GIVEN ENTRIES section start

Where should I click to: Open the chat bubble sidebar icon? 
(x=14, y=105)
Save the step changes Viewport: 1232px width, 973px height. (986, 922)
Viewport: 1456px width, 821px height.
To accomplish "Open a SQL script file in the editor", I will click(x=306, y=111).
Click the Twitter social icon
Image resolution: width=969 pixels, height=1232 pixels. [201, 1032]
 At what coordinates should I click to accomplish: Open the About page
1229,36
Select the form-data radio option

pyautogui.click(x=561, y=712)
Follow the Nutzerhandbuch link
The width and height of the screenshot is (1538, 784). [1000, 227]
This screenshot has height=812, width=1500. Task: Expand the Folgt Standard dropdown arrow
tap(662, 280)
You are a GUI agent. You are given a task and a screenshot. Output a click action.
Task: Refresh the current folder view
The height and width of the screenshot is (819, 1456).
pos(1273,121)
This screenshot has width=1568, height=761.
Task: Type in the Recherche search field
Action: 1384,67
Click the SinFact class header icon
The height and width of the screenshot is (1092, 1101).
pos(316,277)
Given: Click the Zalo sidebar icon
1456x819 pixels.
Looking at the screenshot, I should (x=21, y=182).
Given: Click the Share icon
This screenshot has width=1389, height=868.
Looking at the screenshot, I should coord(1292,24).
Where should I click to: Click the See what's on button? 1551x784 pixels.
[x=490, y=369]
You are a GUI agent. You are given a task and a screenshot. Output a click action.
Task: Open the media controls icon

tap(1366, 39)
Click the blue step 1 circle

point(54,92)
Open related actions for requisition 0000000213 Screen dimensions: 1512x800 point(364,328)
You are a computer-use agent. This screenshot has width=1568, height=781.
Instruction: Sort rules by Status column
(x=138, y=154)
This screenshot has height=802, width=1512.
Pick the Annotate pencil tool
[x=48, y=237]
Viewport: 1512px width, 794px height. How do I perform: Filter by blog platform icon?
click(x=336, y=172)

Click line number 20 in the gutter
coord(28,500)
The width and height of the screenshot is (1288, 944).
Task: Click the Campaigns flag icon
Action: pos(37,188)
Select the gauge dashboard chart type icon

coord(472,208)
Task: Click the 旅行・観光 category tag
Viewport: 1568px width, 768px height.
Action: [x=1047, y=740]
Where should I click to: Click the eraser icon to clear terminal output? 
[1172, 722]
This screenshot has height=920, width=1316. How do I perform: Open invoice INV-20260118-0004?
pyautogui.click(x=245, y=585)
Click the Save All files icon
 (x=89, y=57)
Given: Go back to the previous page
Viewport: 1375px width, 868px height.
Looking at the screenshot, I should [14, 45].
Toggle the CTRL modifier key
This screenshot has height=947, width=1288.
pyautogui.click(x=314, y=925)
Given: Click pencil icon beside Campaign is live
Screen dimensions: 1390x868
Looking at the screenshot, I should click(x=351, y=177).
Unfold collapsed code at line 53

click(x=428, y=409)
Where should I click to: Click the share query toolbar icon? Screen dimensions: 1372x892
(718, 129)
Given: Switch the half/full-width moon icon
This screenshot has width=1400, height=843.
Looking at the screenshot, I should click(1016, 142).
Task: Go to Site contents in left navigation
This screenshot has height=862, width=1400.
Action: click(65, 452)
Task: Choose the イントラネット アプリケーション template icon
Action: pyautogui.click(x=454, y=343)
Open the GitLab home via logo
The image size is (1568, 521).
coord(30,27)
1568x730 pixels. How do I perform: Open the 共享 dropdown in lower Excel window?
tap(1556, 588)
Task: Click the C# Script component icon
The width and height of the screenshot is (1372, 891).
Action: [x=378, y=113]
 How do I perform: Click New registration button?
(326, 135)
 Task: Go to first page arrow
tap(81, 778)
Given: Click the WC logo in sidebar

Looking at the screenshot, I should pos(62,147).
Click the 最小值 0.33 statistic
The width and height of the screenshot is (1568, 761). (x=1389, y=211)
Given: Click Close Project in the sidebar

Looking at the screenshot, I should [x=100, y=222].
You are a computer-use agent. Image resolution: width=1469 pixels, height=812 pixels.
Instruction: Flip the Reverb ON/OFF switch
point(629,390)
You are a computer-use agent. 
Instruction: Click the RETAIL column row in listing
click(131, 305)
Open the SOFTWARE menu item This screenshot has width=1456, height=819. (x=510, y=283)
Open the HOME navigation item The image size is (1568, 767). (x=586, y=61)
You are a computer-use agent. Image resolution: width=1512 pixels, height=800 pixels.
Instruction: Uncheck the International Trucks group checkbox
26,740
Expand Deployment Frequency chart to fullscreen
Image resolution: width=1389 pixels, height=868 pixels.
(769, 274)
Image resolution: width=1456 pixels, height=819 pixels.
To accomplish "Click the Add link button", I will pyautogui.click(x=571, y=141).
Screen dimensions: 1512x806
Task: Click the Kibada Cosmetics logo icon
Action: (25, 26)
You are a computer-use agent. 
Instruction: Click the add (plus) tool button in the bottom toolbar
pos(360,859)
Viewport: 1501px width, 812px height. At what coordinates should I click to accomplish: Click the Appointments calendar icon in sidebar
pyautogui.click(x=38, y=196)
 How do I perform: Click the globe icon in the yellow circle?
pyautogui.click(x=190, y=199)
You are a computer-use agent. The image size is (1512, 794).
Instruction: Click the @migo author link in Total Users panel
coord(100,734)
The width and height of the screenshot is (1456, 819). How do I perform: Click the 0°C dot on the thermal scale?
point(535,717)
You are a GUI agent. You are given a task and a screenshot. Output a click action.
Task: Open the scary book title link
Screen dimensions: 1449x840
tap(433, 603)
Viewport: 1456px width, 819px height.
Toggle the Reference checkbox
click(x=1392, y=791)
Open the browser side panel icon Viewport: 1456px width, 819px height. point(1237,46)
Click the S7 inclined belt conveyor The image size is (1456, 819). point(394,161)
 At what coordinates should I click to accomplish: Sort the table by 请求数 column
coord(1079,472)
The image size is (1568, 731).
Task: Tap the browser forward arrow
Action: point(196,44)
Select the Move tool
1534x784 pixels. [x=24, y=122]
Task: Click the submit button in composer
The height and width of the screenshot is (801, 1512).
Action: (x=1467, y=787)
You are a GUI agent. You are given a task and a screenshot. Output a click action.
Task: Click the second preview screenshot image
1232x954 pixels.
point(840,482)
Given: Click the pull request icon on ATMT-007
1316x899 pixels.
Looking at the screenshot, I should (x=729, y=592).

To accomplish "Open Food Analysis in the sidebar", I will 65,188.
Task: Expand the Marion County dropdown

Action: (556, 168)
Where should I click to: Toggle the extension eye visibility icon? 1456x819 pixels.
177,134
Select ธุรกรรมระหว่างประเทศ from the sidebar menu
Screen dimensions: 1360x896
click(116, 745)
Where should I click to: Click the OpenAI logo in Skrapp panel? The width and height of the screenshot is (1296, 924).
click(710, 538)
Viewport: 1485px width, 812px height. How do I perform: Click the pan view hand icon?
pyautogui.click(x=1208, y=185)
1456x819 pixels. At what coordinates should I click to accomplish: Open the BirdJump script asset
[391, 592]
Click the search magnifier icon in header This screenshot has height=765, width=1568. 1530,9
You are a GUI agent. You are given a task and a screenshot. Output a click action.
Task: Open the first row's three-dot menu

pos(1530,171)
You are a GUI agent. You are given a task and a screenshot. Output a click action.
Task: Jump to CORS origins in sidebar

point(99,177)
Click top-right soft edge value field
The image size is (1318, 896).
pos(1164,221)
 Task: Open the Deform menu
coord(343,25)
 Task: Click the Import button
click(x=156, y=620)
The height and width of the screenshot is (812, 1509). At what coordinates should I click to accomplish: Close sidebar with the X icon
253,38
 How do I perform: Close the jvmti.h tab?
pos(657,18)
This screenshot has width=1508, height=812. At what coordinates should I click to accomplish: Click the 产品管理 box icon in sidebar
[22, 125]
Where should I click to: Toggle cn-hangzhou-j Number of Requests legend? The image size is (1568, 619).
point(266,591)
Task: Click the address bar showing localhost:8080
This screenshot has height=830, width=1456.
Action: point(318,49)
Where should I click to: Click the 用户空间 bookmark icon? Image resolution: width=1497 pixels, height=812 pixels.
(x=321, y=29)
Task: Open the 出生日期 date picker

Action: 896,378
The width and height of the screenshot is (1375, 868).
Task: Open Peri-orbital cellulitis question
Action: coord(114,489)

GIVEN ENTRIES section end

TASK GOAL
In which lines of the records does the word "item" appear? Copy each of them.

EXERCISE OUTPUT
Open the SOFTWARE menu item This screenshot has width=1456, height=819. (x=510, y=283)
Open the HOME navigation item The image size is (1568, 767). (x=586, y=61)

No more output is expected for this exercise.